Cook se volvió hacia los curiosos. Había varios chicos del barrio, un par de ellos en bicicleta, y adultos que vivían cerca del jardín comunitario; una anciana con un vestido de andar por casa y un abrigo desabrochado, con las tetas caídas hasta la barriga; un veinteañero, con uniforme de guardia de seguridad, un cinturón Sam Browne y un parche de Red Company en la manga, con una mano en el bolsillo del pantalón azul. Cook dio una honda calada al cigarrillo antes de tirarlo al suelo húmedo y aplastarlo con el pie.
—Seguid así-dijo.
Volvió a acercarse al cadáver de Eve Drake, con el Stetson ladeado sobre la calva.
Una joven pasó por delante de Holiday, mirándolo coqueta. Meneaba un culo prieto embutido en sus tejanos lavados al ácido. Él siguió erguido, y las comisuras de los ojos azules se le arrugaron al sonreír.
—Menudo polvazo tiene ésa —comentó.
—Es un poco joven, Doc.
—Ya conoces el dicho: si es bastante mayor para sentarse a la mesa, es bastante mayor para comer.
Ramone no hizo más comentarios. Ya había oído otras muchas perlas de sabiduría de Holiday.
Holiday se imaginó a la joven desnuda en su cama. Luego su mente derivó, como solía ocurrir, hacia sus aspiraciones. Lo que más deseaba en el mundo era ganarse el respeto de un hombre como T. C. Cook. Quería ser un buen policía. Solía fantasear sobre el futuro de su carrera. Veía menciones de honor, medallas, ascensos. Y los despojos de guerra para el vencedor.

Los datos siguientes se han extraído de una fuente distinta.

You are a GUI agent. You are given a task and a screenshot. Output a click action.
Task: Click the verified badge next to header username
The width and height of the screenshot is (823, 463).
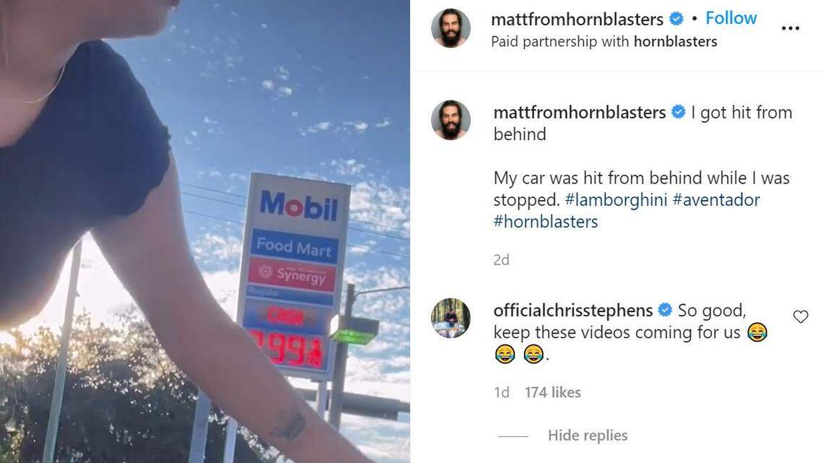pyautogui.click(x=677, y=19)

Ramone no tenía esas ambiciones. Él se limitaba a cumplir con su trabajo, evitando que los civiles se acercaran a la cinta policial. Mantenía su postura con los pies separados y pensaba en una mujer que había visto en la piscina de la academia con un bañador azul. Su cuerpo y su cálida sonrisa le obsesionaban desde que le estrechó la mano. Pensaba llamarla muy pronto.

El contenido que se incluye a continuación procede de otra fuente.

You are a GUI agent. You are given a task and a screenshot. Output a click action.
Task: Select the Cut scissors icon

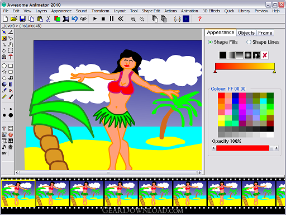coord(49,19)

Mientras Holiday y Ramone trabajaban y soñaban en Ward 6, los ciudadanos al otro lado de la ciudad se gastaban el sueldo en bares y restaurantes, comiendo carne de primera y bebiendo whisky de malta, los hombres en imponentes trajes negros con corbata roja, las mujeres con vestidos de hombros acolchados, tacones de aguja y los cardados que veían en Krystle Carrington. En los servicios de esos bares y restaurantes republicanos y demócratas dejaban de lado sus diferencias unidos en las muchas rayas de cocaína.
Money for Nothing
sonaba en todas las radios, y los Simple Minds iban a tocar a la ciudad. Se rumoreaba que ese fin de semana Prince iría de compras a Georgetown, y los niños ricos «punk» se anticipaban a su llegada en la tienda de ropa Commander Salamander. Los dados al arte vieron una doble sesión de
Pasaje a la India
y
Oriente y Occidente
en el Circle Theatre. En el Capital Centre, los aficionados al baloncesto veían a Jeff Ruland, Jeff Malone y Manute Bol dar una paliza a los Detroit Pistons. Los aplausos en el estadio y las risas en los bares eran ensordecedores, y también estridentes. En las fiestas se contaban chistes sobre el sida, y se hablaba de una droga nueva que llegaba a la ciudad, como la cocaína sólo que se fumaba y era una droga de negros. Fuera de las salas de prensa y entre los profesionales de las fuerzas de la ley, las violentas muertes de tres adolescentes negros en Southeast apenas se comentaban.